Koweek for county judge
ONE OF THE TWO county judgeships is up for election this fall, with two candidates seeking the seat: current District Attorney Beth Cozzolino and Hudson City Court Judge Richard Koweek.
County Court judges hear criminal cases, and preside over Family and Surrogate courts too. They may also fill in at times in state Supreme Court, where many civil cases are tried, so they have to possess a broad knowledge of the law.

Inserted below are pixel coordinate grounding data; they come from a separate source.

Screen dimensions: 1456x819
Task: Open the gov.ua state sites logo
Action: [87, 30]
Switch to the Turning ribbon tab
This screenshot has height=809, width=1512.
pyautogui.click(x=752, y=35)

Before going further, here’s a disclosure: a few years ago our home was burglarized. Police quickly caught the person responsible and Ms. Cozzolino’s staff handled the case. I was impressed with the outreach from her office and with the result. The DA had services for crime victims and policies that seemed clear and consistent. In my position as a newspaper editor I already knew her as a likeable and capable public servant. I believe from all this that she has the temperament and experience to serve as a judge.
Richard Koweek, born and raised in Hudson, has a record of civic involvement that reads like a textbook on what’s best about Columbia County, everything from volunteer firefighter to coach for kids’ sports teams. He’s practiced many types of law — civil and criminal — and while he has less experience with felony cases than Ms. Cozzolino, just reading our Police Blotter reports each week reminds me that he sees a far greater variety of misdeeds and bad behavior in his courtroom than most other judges in this county.

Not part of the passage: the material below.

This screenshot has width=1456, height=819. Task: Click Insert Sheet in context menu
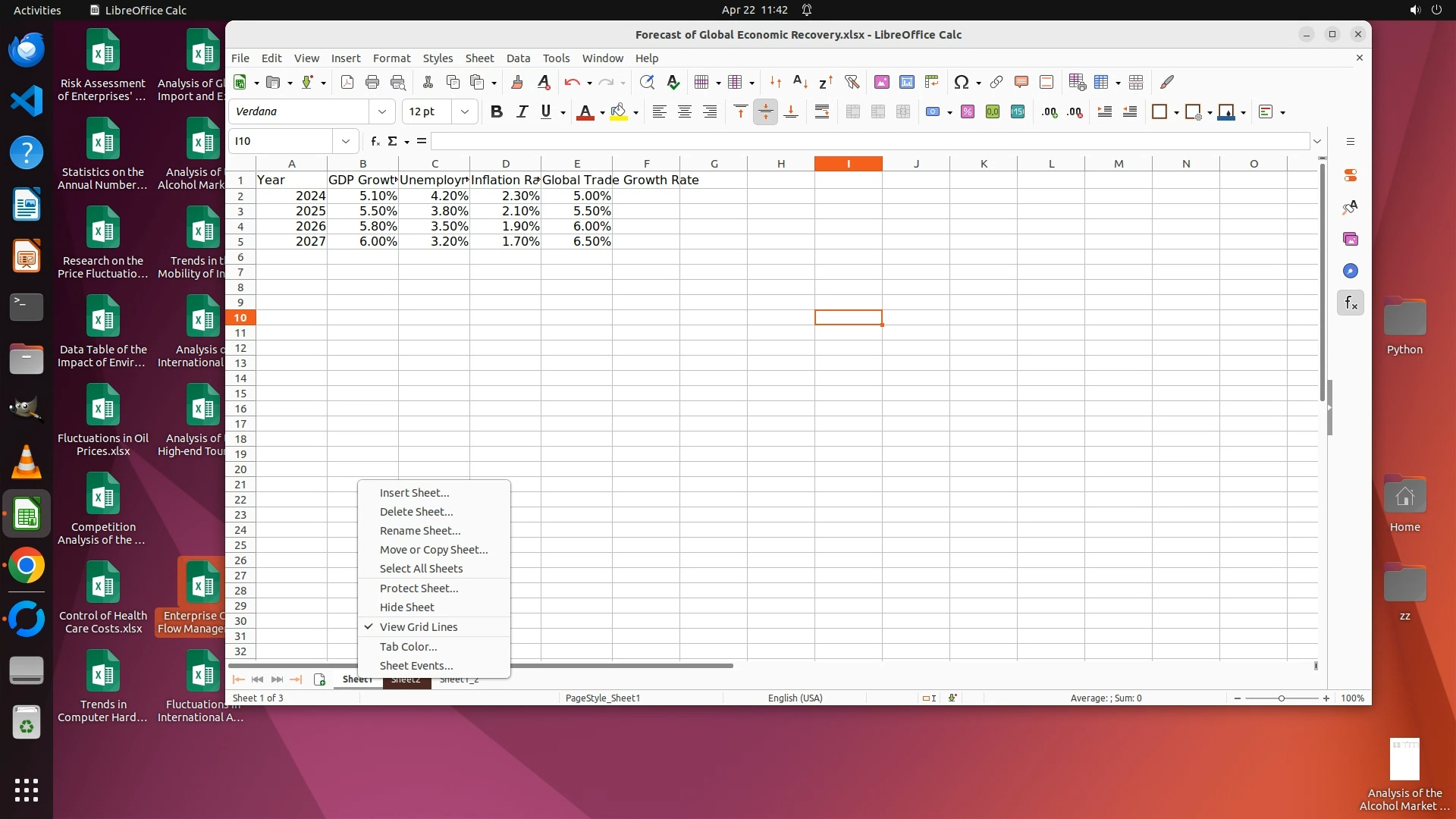[x=414, y=493]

It’s not surprising, then, that a panel of lawyers from the state Independent Judicial Election Qualification Commission for this region found Judge Koweek “Qualified” to serve as County Court judge. Judge Koweek volunteered to be interviewed by the commission, which is set up by the state court system.
What is surprising is that Ms. Cozzolino, who has been DA for 16 years, declined to say whether she went through a similar process to have her peers determine whether she is qualified. She says that the people of the county will determine her qualifications. That’s true, but those of us who are not lawyers are left to wonder how we should make that evaluation.
I’m left with my recollections of news stories over the last decade or so, a period during which I can easily recall at least three examples of cases in which the DA’s office was slow to act, leaving me questioning the judgment involved. The first case was when deputies arrested a town clerk at the request of a vindictive town supervisor, then a state trooper hauled a teenager into court for failing to return a cheerleader uniform and, most recently, a family of farmers was taken away in handcuffs for allegedly mistreating their cows.
Though charges were eventually dismissed in all these cases, they left the impression of a justice system in which, at the very least, no one effectively communicated standards or the need to exercise common sense.
It may be unfair to hold Ms. Cozzolino responsible for the mistakes of her subordinates or to critique her management style. But in the absence of an evaluation from her peers, the record is the only thing I have to go on. And the record leaves unsettling questions about her judgment, which is no small matter when choosing a judge.
Richard Koweek has demonstrated his ability to preside as a judge in a challenging courtroom. He knows the community. He has the approval of legal experts who understand what judges must know. He should be elected the next county judge.